-- Supplied information follows --
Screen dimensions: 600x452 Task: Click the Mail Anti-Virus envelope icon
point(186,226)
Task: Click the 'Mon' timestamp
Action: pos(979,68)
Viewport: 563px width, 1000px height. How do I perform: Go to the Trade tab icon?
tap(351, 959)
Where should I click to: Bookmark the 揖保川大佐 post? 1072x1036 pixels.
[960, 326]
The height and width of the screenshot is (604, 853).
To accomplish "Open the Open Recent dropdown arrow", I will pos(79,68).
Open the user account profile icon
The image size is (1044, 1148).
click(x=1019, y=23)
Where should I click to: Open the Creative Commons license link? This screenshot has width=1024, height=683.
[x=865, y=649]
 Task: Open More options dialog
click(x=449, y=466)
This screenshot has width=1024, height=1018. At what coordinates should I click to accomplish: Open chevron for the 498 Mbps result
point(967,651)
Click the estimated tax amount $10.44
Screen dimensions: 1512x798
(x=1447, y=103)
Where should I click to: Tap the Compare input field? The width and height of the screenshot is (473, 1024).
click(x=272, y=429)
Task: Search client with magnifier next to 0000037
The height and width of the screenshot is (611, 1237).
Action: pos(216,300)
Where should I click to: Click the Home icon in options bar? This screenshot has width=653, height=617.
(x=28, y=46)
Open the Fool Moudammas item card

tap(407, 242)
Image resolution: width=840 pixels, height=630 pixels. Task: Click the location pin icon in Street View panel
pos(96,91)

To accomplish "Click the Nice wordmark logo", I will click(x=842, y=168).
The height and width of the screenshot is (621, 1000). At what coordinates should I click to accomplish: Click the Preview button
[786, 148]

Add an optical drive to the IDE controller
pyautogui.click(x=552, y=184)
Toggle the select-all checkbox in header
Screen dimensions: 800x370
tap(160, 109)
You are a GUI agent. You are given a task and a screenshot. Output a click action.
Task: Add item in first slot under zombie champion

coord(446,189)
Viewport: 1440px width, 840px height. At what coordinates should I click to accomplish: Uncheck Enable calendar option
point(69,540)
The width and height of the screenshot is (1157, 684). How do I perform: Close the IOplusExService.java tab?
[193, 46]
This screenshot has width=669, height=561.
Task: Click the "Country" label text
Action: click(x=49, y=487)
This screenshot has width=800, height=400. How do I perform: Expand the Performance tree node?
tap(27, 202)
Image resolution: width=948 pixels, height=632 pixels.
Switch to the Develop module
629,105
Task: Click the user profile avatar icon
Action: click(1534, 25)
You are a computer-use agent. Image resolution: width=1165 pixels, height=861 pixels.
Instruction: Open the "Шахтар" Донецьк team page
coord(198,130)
-- Supplied information concluded --
__Task to complete__:
Write each line above out exactly.

__The completed task__:
Screen dimensions: 600x452 Task: Click the Mail Anti-Virus envelope icon
point(186,226)
Task: Click the 'Mon' timestamp
Action: pos(979,68)
Viewport: 563px width, 1000px height. How do I perform: Go to the Trade tab icon?
tap(351, 959)
Where should I click to: Bookmark the 揖保川大佐 post? 1072x1036 pixels.
[960, 326]
The height and width of the screenshot is (604, 853).
To accomplish "Open the Open Recent dropdown arrow", I will pos(79,68).
Open the user account profile icon
The image size is (1044, 1148).
click(x=1019, y=23)
Where should I click to: Open the Creative Commons license link? This screenshot has width=1024, height=683.
[x=865, y=649]
 Task: Open More options dialog
click(x=449, y=466)
This screenshot has width=1024, height=1018. At what coordinates should I click to accomplish: Open chevron for the 498 Mbps result
point(967,651)
Click the estimated tax amount $10.44
Screen dimensions: 1512x798
(x=1447, y=103)
Where should I click to: Tap the Compare input field? The width and height of the screenshot is (473, 1024).
click(x=272, y=429)
Task: Search client with magnifier next to 0000037
The height and width of the screenshot is (611, 1237).
Action: pos(216,300)
Where should I click to: Click the Home icon in options bar? This screenshot has width=653, height=617.
(x=28, y=46)
Open the Fool Moudammas item card

tap(407, 242)
Image resolution: width=840 pixels, height=630 pixels. Task: Click the location pin icon in Street View panel
pos(96,91)

To accomplish "Click the Nice wordmark logo", I will click(x=842, y=168).
The height and width of the screenshot is (621, 1000). At what coordinates should I click to accomplish: Click the Preview button
[786, 148]

Add an optical drive to the IDE controller
pyautogui.click(x=552, y=184)
Toggle the select-all checkbox in header
Screen dimensions: 800x370
tap(160, 109)
You are a GUI agent. You are given a task and a screenshot. Output a click action.
Task: Add item in first slot under zombie champion

coord(446,189)
Viewport: 1440px width, 840px height. At what coordinates should I click to accomplish: Uncheck Enable calendar option
point(69,540)
The width and height of the screenshot is (1157, 684). How do I perform: Close the IOplusExService.java tab?
[193, 46]
This screenshot has width=669, height=561.
Task: Click the "Country" label text
Action: click(x=49, y=487)
This screenshot has width=800, height=400. How do I perform: Expand the Performance tree node?
tap(27, 202)
Image resolution: width=948 pixels, height=632 pixels.
Switch to the Develop module
629,105
Task: Click the user profile avatar icon
Action: click(1534, 25)
You are a computer-use agent. Image resolution: width=1165 pixels, height=861 pixels.
Instruction: Open the "Шахтар" Донецьк team page
coord(198,130)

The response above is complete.